I went through Seeking Alpha articles and could not find a clear fundamental analysis of where the auto prices are heading in the future and how the price cuts are related to the company valuation. I decided to perform my own analysis related to the Tesla price cuts and I am sharing it here.
Tesla’s price cuts of up to 20%, remarkable as it might look, may just be the start of many future price cuts. The article predicts that further price cuts may be coming, although not as dramatic.
While margins should be dropping, the increased sales would compensate for that from a bottom-line perspective resulting in an unprecedented increase in the total earnings for Tesla. The article explains why the sales should be growing beyond the traditional supply/demand relationships.

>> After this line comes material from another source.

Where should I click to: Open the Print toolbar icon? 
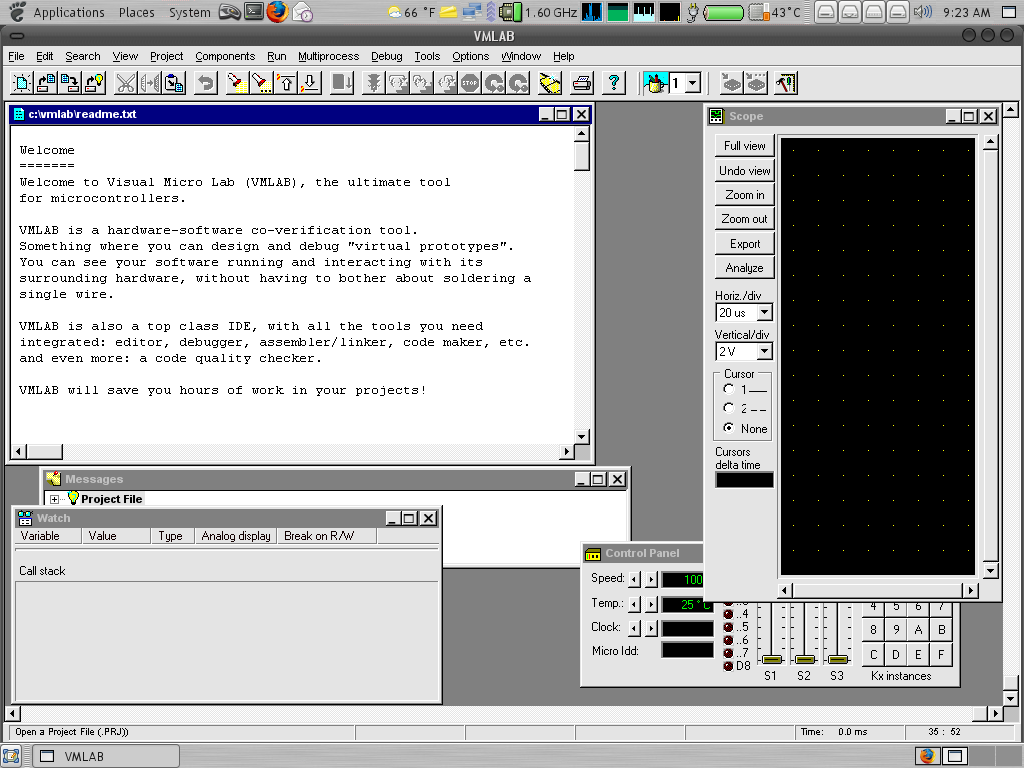(580, 83)
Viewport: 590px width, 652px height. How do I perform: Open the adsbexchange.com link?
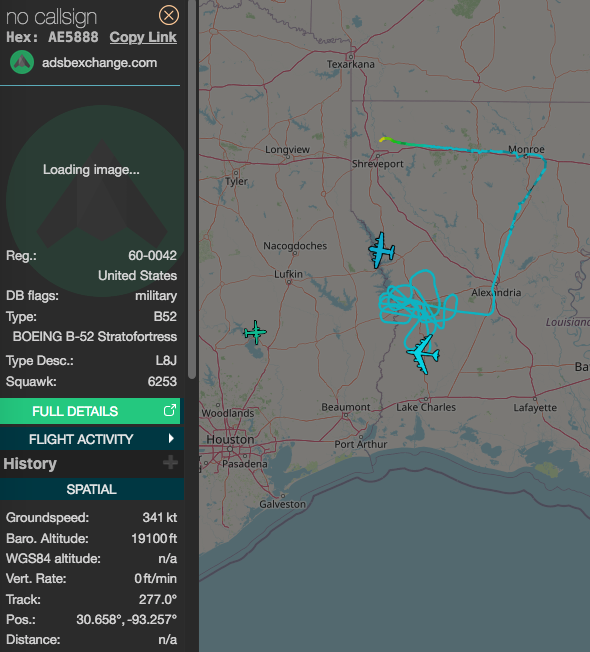[99, 63]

Tesla has competitive advantages that competitors do not have and its pricing strategy relies on these advantages. The article shows how Tesla’s action has caused competitors to suffer from this price cut and how this suffering would most likely continue into the future.
Finally, the article performs a valuation on TSLA, and comes with the same conclusion that I came up with before, this time, taking the price cut angle into consideration: Tesla is a three trillion-dollar company.
Tesla’s Auto Price History
The current price of Model-3-Performance is the lowest it has ever been, at $53,990. However, the above chart does not take inflation into consideration. Taking the inflation into consideration, based on the CPI Inflation Calculator, the $53,990 should have been worth $64,200 based on May 2018 prices. This is certainly not the lowest price it has been. More details about Tesla’s price history can be downloaded from Tesla Car Price History.
Let’s now take a moment and try to explain what might have happened in this chart:
- In May 2018, Model-3-Performance was at a high and soon after, its price dropped to maintain competitiveness of the car and increase its sales volume.
- As the company continued achieving economies of scale, it continued dropping the price to a low of $58,000, while maintaining its healthy margin.
- With the increased demand, the company started increasing the price up to $62,900 in mid-2022 to further increase the margin and achieve higher profitability.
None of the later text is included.